Аскольд удовлетворённо выдыхает, Семён распрямляет плечи, я только сейчас обратил внимание, какие они широченные, его глаза посветлели до небесной голубизны: — А, ведь, это идея не твоя, — обращается он к Аскольду, — это решение пришло к тебе свыше.

— Да? — бросает на него удивлённый взгляд Аскольд и мгновенно соглашается: — Да, это свыше.

— Как сейчас нам поступать, продолжать разведку, или вернёмся в лагерь, — в раздумье спрашиваю я, — может, мне по статусу не положено прыгать по камням?

— Я, думаю, Великому князю не возбраняется потешить себя удалью, — беззвучно смеётся Аскольд и он становится прежним другом, которого я всегда знал. Я тоже улыбаюсь, а Семён сияет, словно красная девица. Вдруг мне стало легко и просто, у меня есть друзья, они всегда будут на моей стороне, а я оправдаю их ожидания.

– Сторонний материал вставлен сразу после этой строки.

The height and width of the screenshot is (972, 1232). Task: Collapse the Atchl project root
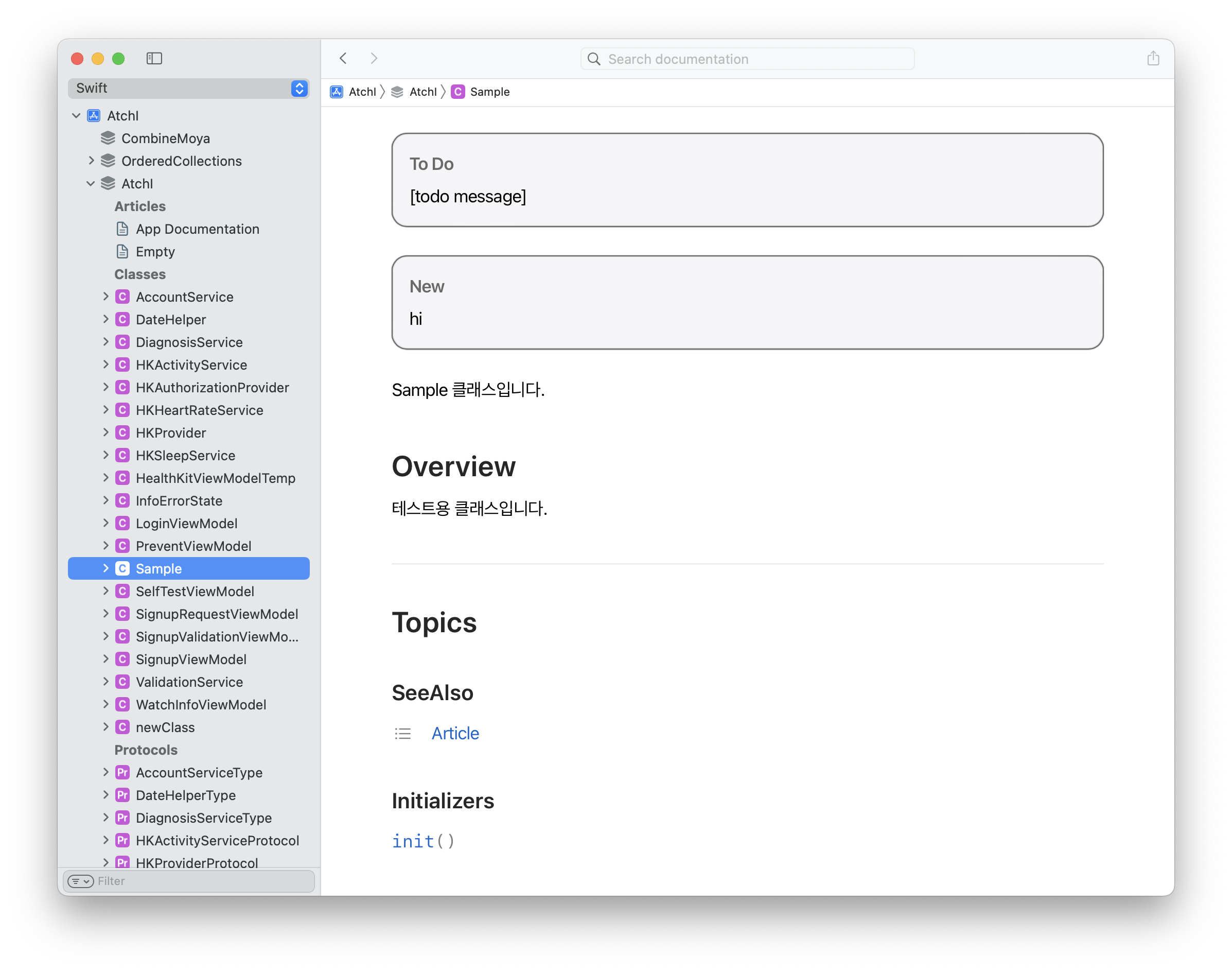(76, 116)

Мы протискиваемся между скалами, и оказываемся на другом берегу. В этом месте царит первобытная дикость, видно метаморфозы произошли основательные.

Хаос из базальтовых и гранитных отложений, застывшие потоки лавы и ровненькая, кругленькая галька у самой воды, придают неповторимое очарование. Непуганые крабы копошатся на покрытых водорослями прибрежных валунах, чайки с добрых индюков, бродят между камней, выискивая разнообразную живность, в море мелькают всё те же акульи плавники, на горизонте выпустил фонтан кит — процесс поглощения одного мира другим происходит непрерывно.

Стараясь не спугнуть наглых чаек, соблюдая интервал, идём по берегу. Ни одной пластиковой бутылки, шкурок от колбасы и яиц, мазута в воде и на камнях, первозданная чистота. Издам закон, за свинство над природой, сечь плетьми, мимоходом думаю я.